While I have not seen the earlier Jean-Pierre Melville film (1966) of the same story, it is probably safe to assume that this does not measure up to Melville (what does, these days?), but although Corneau's version is a triumph of style over content there is still a lot for fans of French gangster films to enjoy.
For a start, the film is tremendously stylish with a striking colour scheme made up of shades of red and green (in the underworld spaces, e.g. the nightclubs, bars, and safehouses), and gold (in the outside spaces such as the countryside in the aftermath of the prison break that opens the film, and in Marseilles where Gu is close to freedom), and also some very elegant (and nifty) camerawork. The costume and set designers have also outdone themselves -the film is beautiful to look at. There is also a very classy cast involved. I would watch Daniel Auteuil in anything but the cast also includes other noteworthy names such as Monica Bellucci (yes, she can act- even if she doesn't need to stretch herself much in this role), Michel Blanc, Jacques Dutronc, Gilbert Melki, Eric Cantona (yes, *that* one), and Philppe Nahon (an appearance by the latter once again indicating that something deeply unpleasant is about to happen).

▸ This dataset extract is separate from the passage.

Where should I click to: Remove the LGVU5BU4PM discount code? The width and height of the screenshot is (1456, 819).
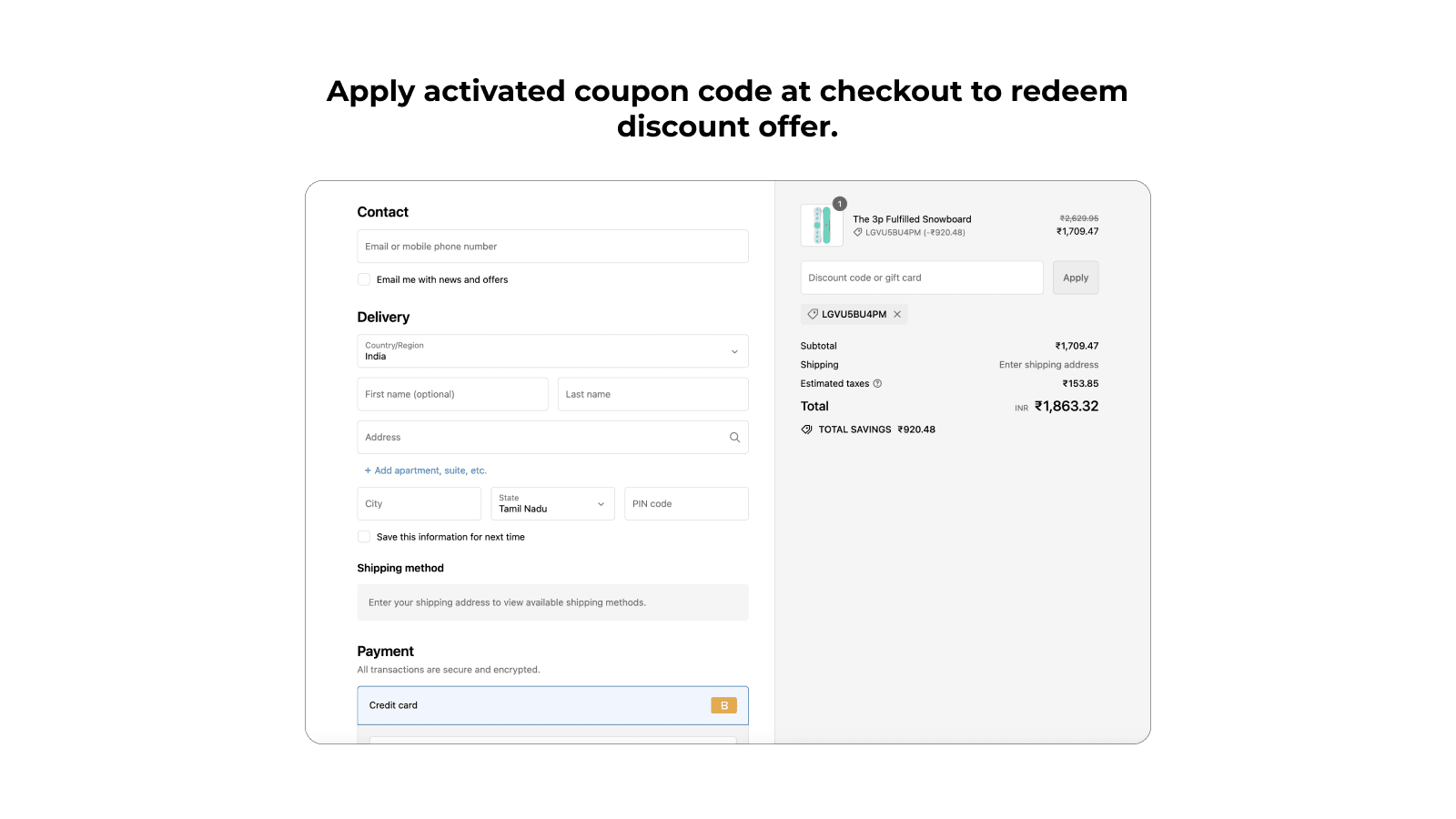point(897,314)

The plot somewhat lets these first-rate actors down, as what could be a straight-forward tale of honour (and the lack of it) among thieves and an older generation finding themselves out of step with the cutthroat youngsters on their way up, becomes increasingly convoluted. It's nearly two and a half hours long, but at several points feels like things have been cut out to reduce the running time -it would almost have been better as a mini series rather than just one film. I should also warn you that it is unexpectedly gory in terms of its violence -you expect people to be shot in a gangster film, but there's quite a bit of overkill going on here (it is squib central). Why have I given it four stars when I have those reservations? Well partly because I can't award stars in half measures (I'd say it's a 3.5 star film) but also because I think it's worth seeing just for the visual luxuriousness on display -there aren't many films being made at the moment that are this sumptuous.